I agree that the torque goes up on the curve as rotor speed increases (after the pull up torque saddle), so my phrasing about "torque being at a maximum" was definitely wrongly worded.
And although it may have to do with the magnetic time constants, I don't believe it is. The curve is not time sensitive, it is speed sensitive... the horizontal axis is speed, that is. More accurately, I think it has MORE to do with the magnetic phase angles than with the time constants. Both must contribute to the curve.
The speed component rather than time leads one to believe that the torque is constant at each point on the curve, regardless of the reason the motor is running at that speed, or for how long the motor has been at that speed.
So, why does the torque first go down with speed, then increase with speed, before plummeting to its zero at full speed?
I think it has to do with the phase angles of the magnetic fields within the rotor and stator. It is easy to see why the torque goes to zero at synchronous speed; the rotor is not being excited because of the synchronicity between the rotor speed/windings and the flux variations in the stator; there is no induction to the rotor without relative motion. No flux means no torque.
Therefore, as the rotor declines in speed (from synchronous) relative to the excitation current, the induction increases. This should be constant, but obviously, by the curves, it is not (at least the resultant torque is not constant). The rotor's magnetic strength MUST be increasing, though, due to the increase in the relative frequency between the rotational speed and the applied frequency/speed of the stator's magnetic field.

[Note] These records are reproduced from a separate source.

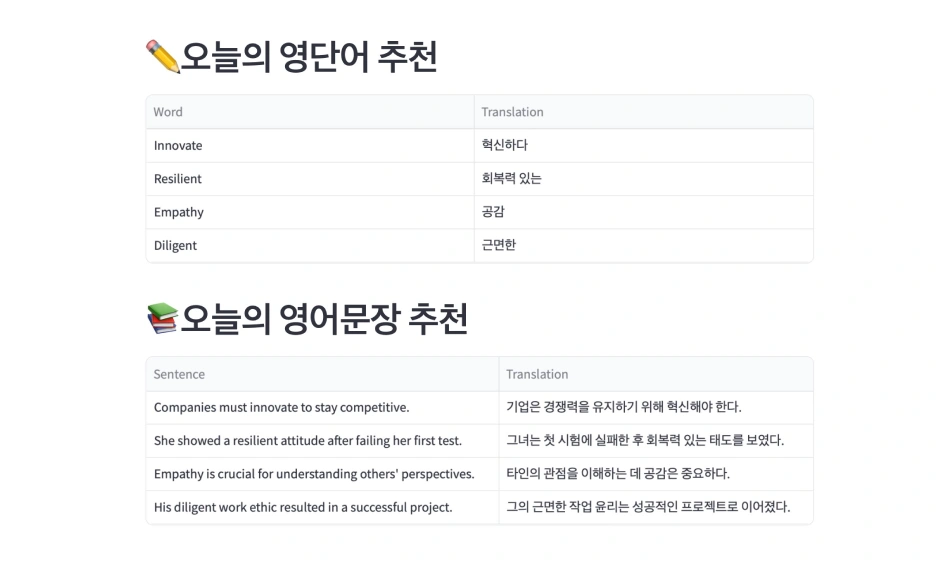939x561 pixels.
Task: Select the '공감' translation cell
Action: coord(644,212)
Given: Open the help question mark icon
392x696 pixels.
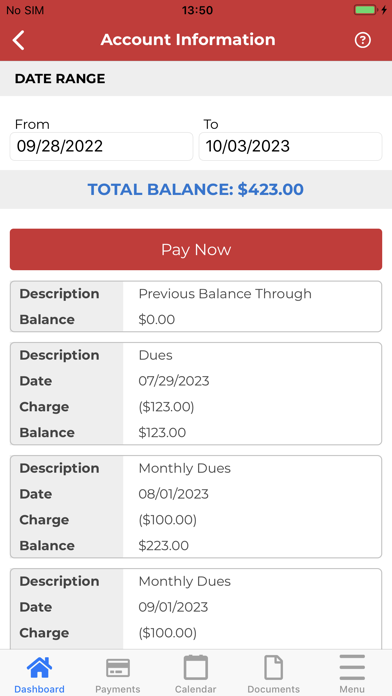Looking at the screenshot, I should (x=362, y=40).
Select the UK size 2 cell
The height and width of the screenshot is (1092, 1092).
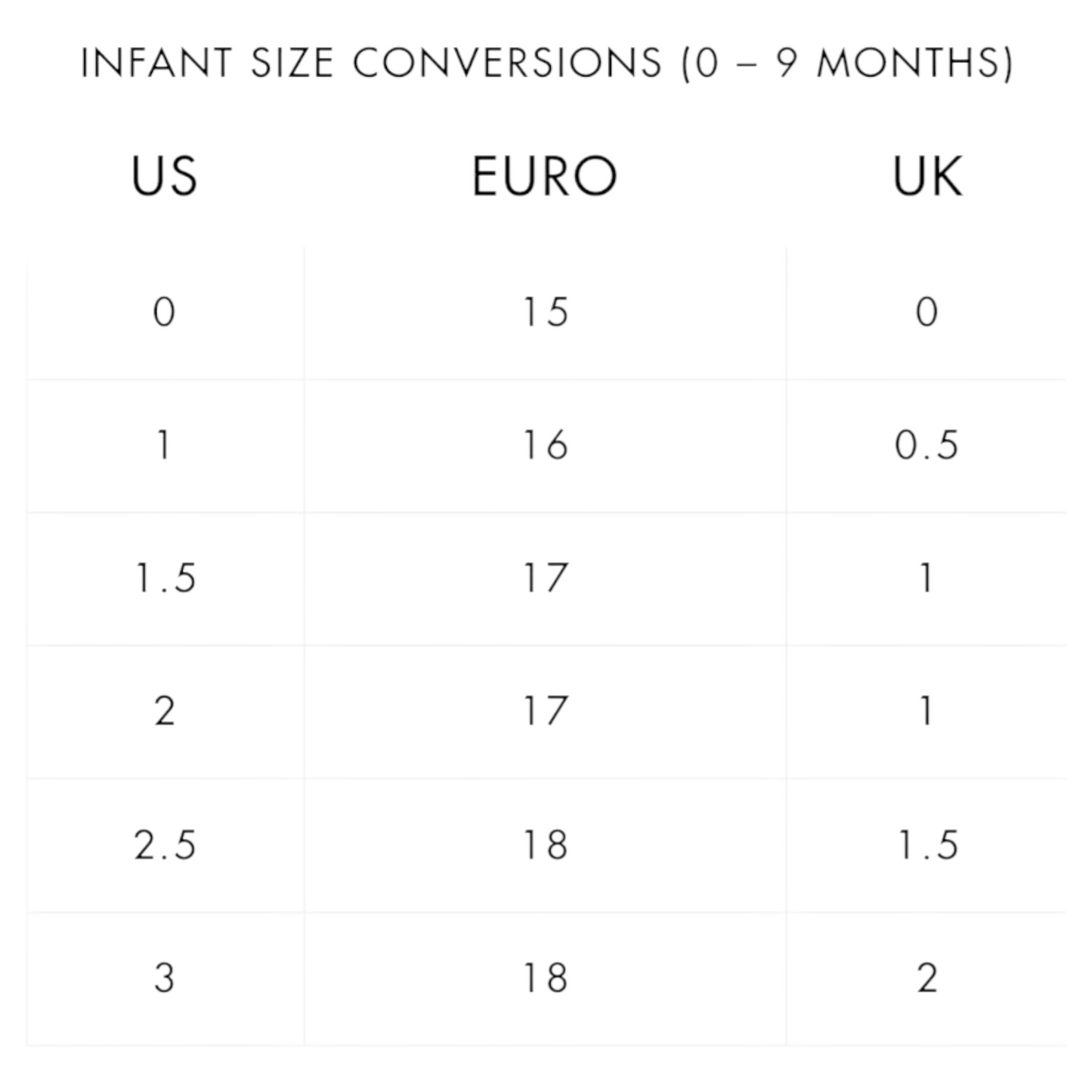[x=927, y=978]
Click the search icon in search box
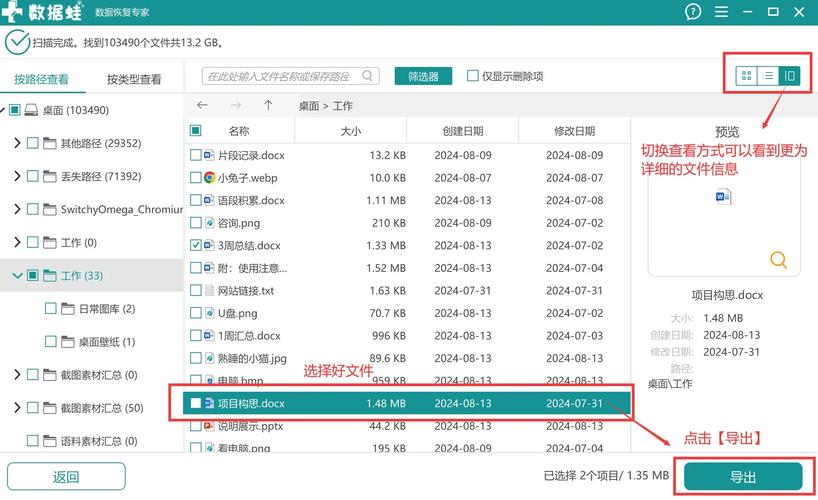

Likewise, with less CEMF and therefore greater current, the stator's flux must be increasing as well.
If the magnetics are in direct opposition, then there is no torque, as the flux opposition is directly in toward the axle/axis causing no angular force and therefore no rotation. A slight variation in this angle causes a greater torque, all else being constant. This is what I think is happening at the lower speeds below breakdown torque. The angles of the magnetics (where the torque is really coming from) are becoming less and less tangential to the surface of the rotor. In fact, I think that the torque is sometimes pushing AGAINST the rotation of the motor, causing a resultant decrease in the effective torque.
So, to say this shortly, I think that the strength of the magnets of the rotor and the stator are at a maximum at locked rotor, but the angles between the magnets are causing less of that torque to be transmitted to the rotor.
This is similar to a bicycle pedal transmitting more of its energy on the down stroke than on the horizontal stroke. The vector applied by the bicyclist's foot is tangential to the gear on the down stroke, but orthogonal on the horizontal portion of the stroke. I think similar is happening inside the motor during the "saddle" portion of the curve.
Like I said at the beginning of this post, I think that while the time constant of the magnetics are playing a part in the torque to speed curves' shape, I think its shape has more to do with the phase angles between the rotor and stator magnets.
And, yes, I've been wrong before so it wouldn't surprise me if I was wrong again, here.